Quando giunge il tempo del Giubileo, torna anche il tema delle “indulgenze”. Nonostante il fatto che anche il magistero, a partire da Paolo VI e poi con Giovanni Paolo II e infine con Francesco, abbia introdotto diverse novità nel modo di intendere il termine e le pratiche ecclesiali, la “macchina amministrativa” della Penitenzieria Apostolica non ha mutato la logica dei suoi Decreti. Per capire meglio, dobbiamo tornare indietro di almeno 800 anni, ossia a prima che iniziasse la storia dei Giubilei cristiani e cattolici, chiedendoci in quale senso il termine “indulgenza” fosse compreso e la pratica avesse un fondamento teorico. Gli sviluppi moderni e contemporanei hanno mutato molte cose, che chiedono a noi oggi una ricomprensione piuttosto difficile.
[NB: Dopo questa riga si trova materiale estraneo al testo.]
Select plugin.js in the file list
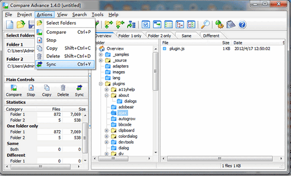 click(x=177, y=49)
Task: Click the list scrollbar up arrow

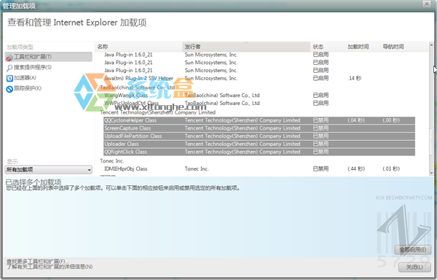Action: (x=431, y=44)
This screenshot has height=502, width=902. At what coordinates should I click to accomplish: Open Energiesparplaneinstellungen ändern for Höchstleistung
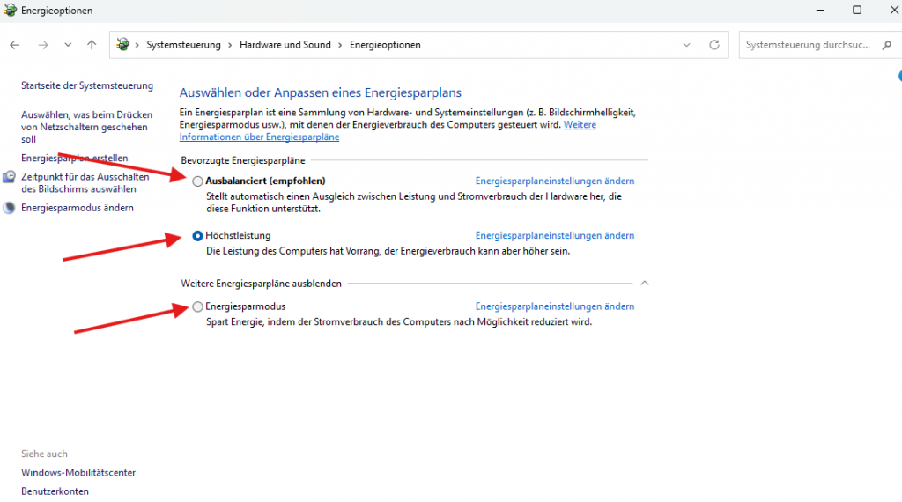(x=554, y=236)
  1. Alla radice dell’istituto delle “indulgenze” sta una comprensione del sacramento della penitenza che noi non capiamo più. Il sacramento, che non è pensato in alcun modo come una “devozione” del battezzato, ma come un “rimedio alla scomunica”, implica una correlazione strutturale tra dono di grazia, attestato dalla “assoluzione”, e risposta di libertà, che consiste nel “lavoro” del cuore, della bocca e della azione, come “atti del penitente”.
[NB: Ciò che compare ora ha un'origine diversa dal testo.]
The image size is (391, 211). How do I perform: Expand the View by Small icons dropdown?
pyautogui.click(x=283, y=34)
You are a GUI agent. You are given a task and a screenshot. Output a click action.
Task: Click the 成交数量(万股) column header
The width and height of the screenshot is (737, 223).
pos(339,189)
  2. Questo assetto teorico e pratico si è sviluppato insieme ad una evoluzione che dalla penitenza “canonica” è approdata alla “penitenza auricolare e tariffata”. Ad un modello pubblico e comunitario si è lentamente sostituito un modello privato e individuale. Questo mutamento ha modificato anche la sequenza degli atti, fino a collocare normalmente la assoluzione prima della risposta corporea del penitente (definita “penitenza” o “soddisfazione”). I teologi così hanno introdotto una distinzione nuova: la assoluzione supera il peccato-colpa e la pena eterna, ma non supera la “pena temporale”, che resta appunto come compito di elaborazione sofferta da parte del soggetto penitente, per la sua guarigione.
  3. La “pena temporale” è dunque la sporgenza della risposta del soggetto perdonato rispetto al perdono assicurato dalla misericordia di Dio. È evidente che, almeno in origine e con certezza, il tema della “pena temporale” era legato alla coscienza e alla storia del soggetto penitente, che entrava nella “grazia cooperante” del sacramento, con un lento percorso di risposta laboriosa. La pena è “temporale” non soltanto perché non è eterna, ma perché non è istantanea, ha bisogno di una lenta rieducazione del soggetto nel tempo.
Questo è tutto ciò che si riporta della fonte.